Jung | Messages from the Unconscious
Jung’s growing reputation as a psychologist and his work dealing with the subconscious eventually led him to the ideas of Freud and, later, to the man himself. Over a five-year period beginning in 1907, the two men worked closely together, and Jung was widely believed to be the one who would continue the work of the elder Freud. However, viewpoints and temperament ended their collaboration and, eventually their friendship. In particular, Jung challenged Freud’s beliefs around sexuality as the foundation of neurosis. He also disagreed with Freud’s methods, asserting that the elder psychologist’s work was too one-sided. The final break came in 1912 when Jung published Psychology of the Unconscious. In it, Jung examined the unconscious mind and tried to understand the symbolic meaning of its contents. In the process, the work also took head-on a number of Freud’s theories.

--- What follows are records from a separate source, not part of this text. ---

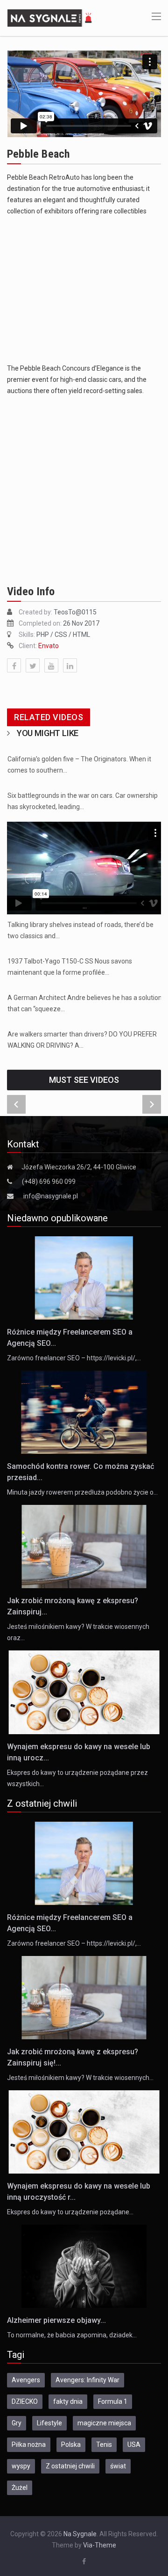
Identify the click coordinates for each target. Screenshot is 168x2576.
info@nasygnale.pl (50, 1196)
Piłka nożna (29, 2444)
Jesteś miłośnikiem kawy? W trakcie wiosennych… (80, 2077)
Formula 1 (112, 2401)
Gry (16, 2423)
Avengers (26, 2380)
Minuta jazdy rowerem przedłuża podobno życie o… (82, 1492)
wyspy (21, 2466)
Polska (71, 2444)
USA (133, 2444)
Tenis (104, 2444)
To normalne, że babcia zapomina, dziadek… (72, 2335)
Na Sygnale (80, 2534)
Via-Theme (99, 2545)
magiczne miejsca (104, 2423)
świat (118, 2466)
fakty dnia (68, 2401)
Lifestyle (49, 2423)
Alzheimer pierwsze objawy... (56, 2320)
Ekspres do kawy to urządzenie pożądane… (70, 2212)
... (85, 906)
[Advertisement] (84, 289)
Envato (48, 645)
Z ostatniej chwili (70, 2466)
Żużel (20, 2487)
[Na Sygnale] (50, 17)
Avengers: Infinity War (87, 2380)
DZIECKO (25, 2401)
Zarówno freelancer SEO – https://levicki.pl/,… (74, 1358)
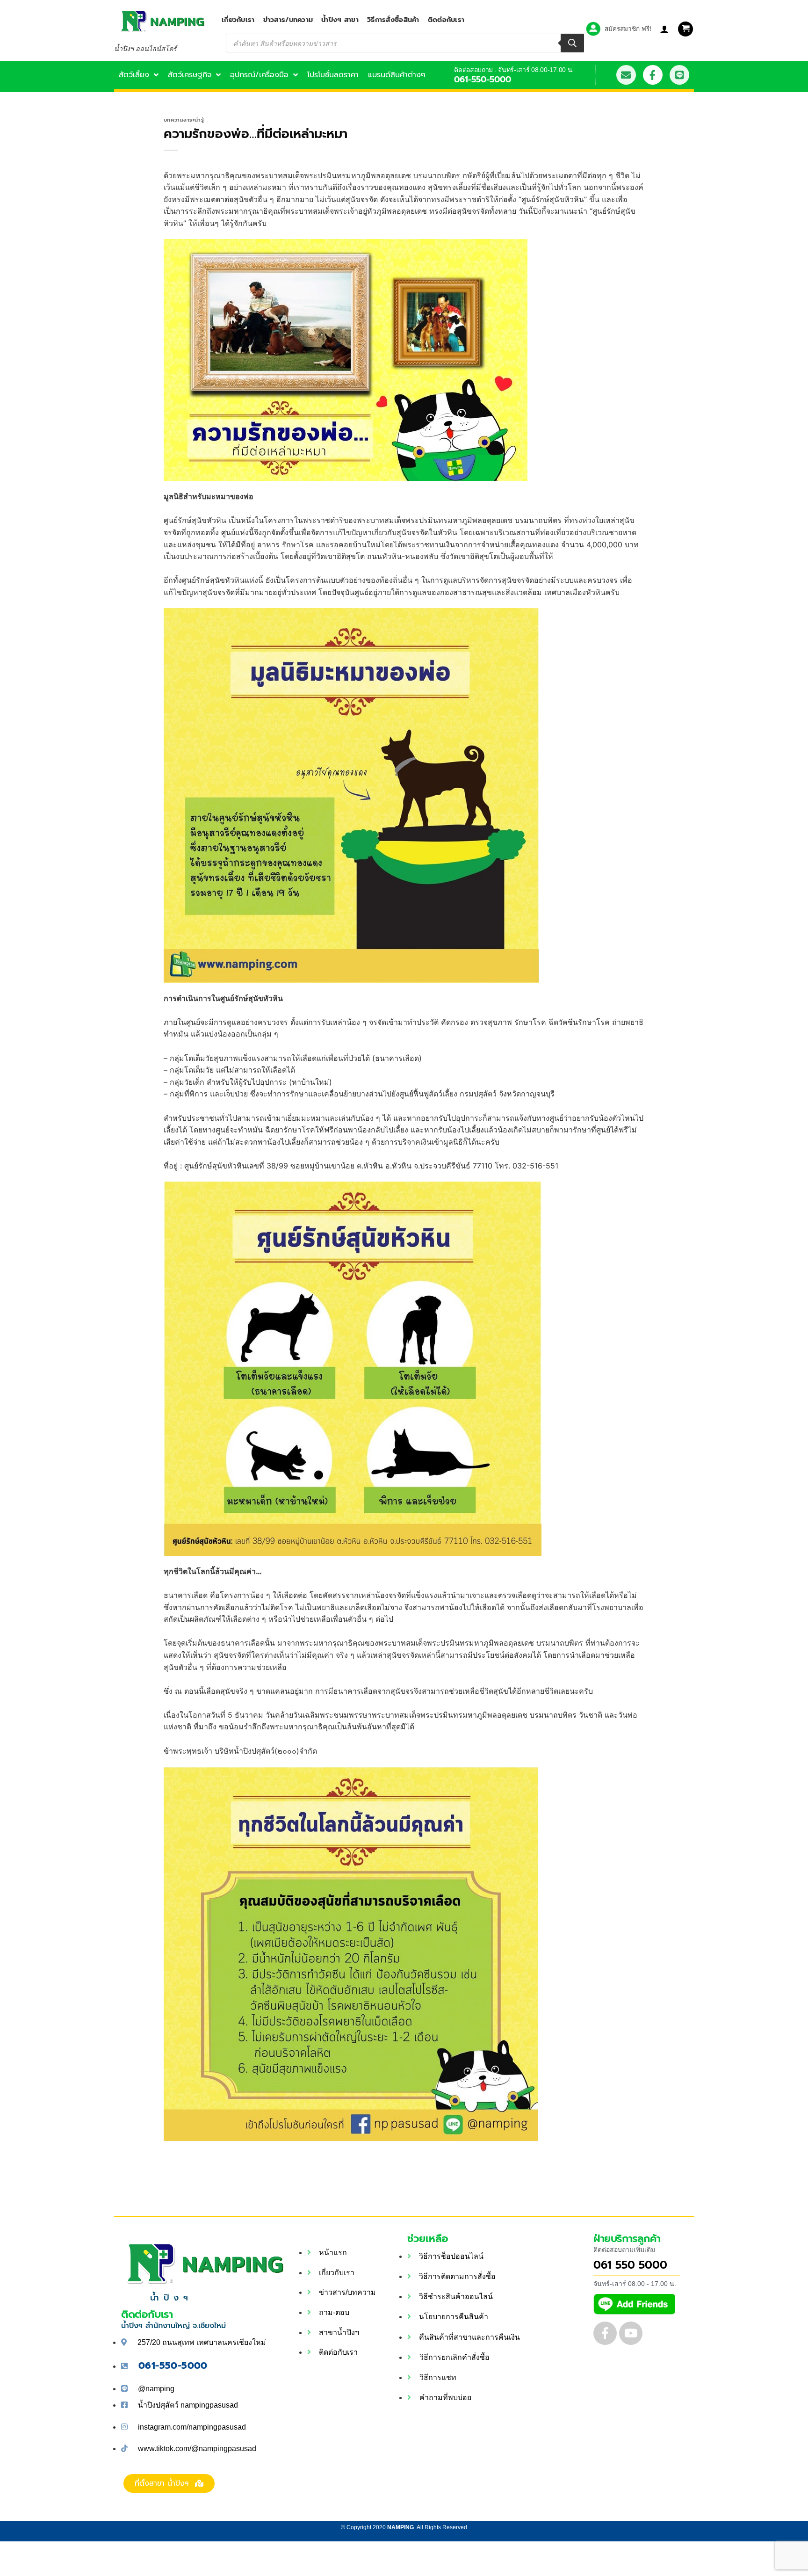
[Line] (679, 75)
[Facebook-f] (653, 75)
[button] (685, 29)
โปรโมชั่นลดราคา (333, 74)
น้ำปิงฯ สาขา (340, 20)
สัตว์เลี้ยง (134, 74)
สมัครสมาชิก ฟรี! (628, 28)
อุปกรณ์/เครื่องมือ (259, 74)
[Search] (572, 43)
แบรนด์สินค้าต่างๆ (397, 74)
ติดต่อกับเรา (446, 20)
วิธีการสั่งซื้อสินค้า (393, 20)
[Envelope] (626, 75)
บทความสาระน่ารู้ (184, 120)
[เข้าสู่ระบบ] (664, 29)
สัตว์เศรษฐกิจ (189, 74)
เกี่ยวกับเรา (238, 20)
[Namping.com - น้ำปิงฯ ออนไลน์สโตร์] (161, 21)
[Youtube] (630, 2333)
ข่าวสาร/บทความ (288, 20)
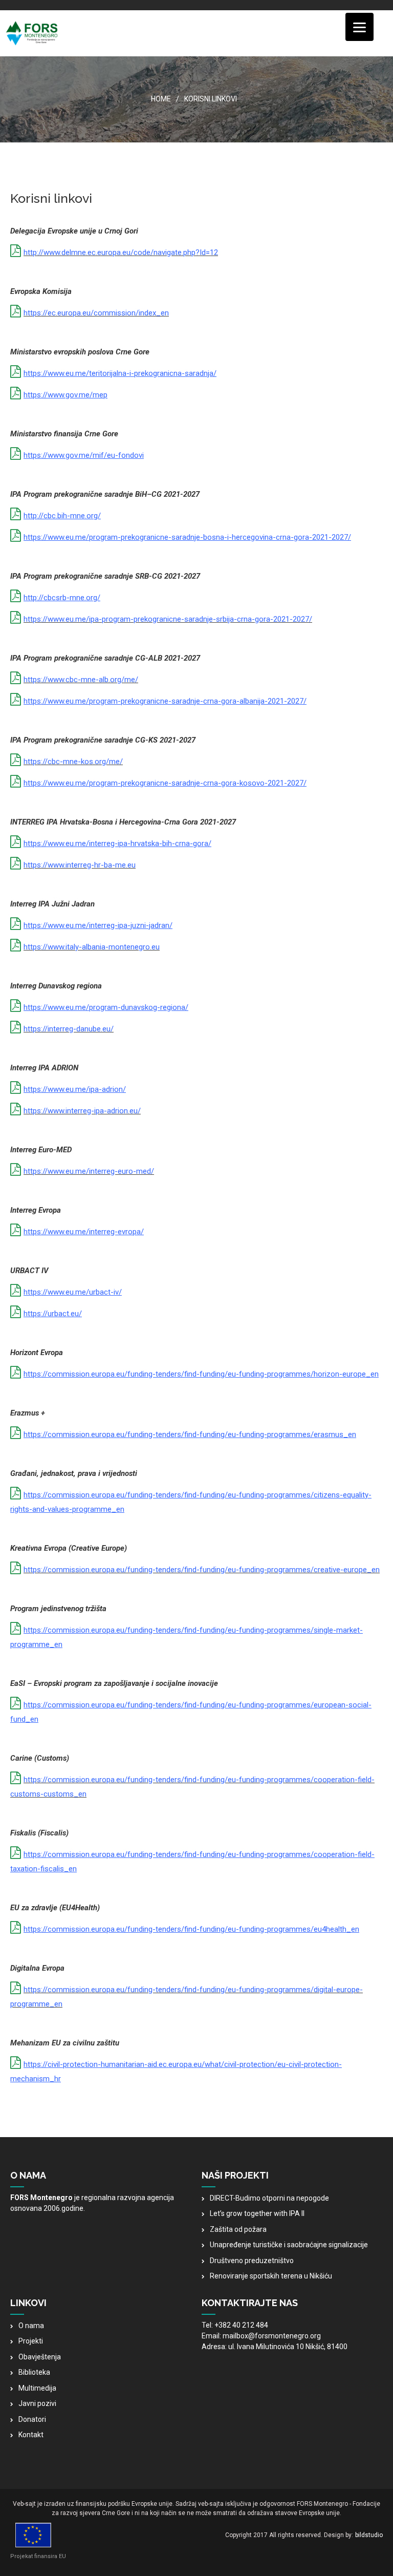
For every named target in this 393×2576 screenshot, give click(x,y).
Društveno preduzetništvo (252, 2260)
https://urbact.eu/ (53, 1313)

But breaking with Freud had consequences for Jung. Freud closed off his inner circle to the younger psychologist, and others in the psychoanalytic community also shunned him. In 1914, he resigned from the International Psychoanalytic Society and continued undaunted in the development of his ideas. Seeking to further distinguish his work from Freud’s, Jung adopted the term “analytical psychology” and delved deep into his work. His most important development from this early period was his conception of introverts and extroverts and the notion that people can be categorized as one of the two, depending on the extent to which they exhibit certain functions of consciousness. Jung’s work in this area was featured in his 1921 publication Psychological Types. During this period he also allowed himself to explore his own mind, eventually proposing the idea that there was not only a personal unconscious but also a collective unconscious from which certain universal symbols and patterns have arisen throughout history. At the heart of analytical psychology is the interplay of these with the ego, a process he labeled individuation, by which a person develops into his or her own “true self.”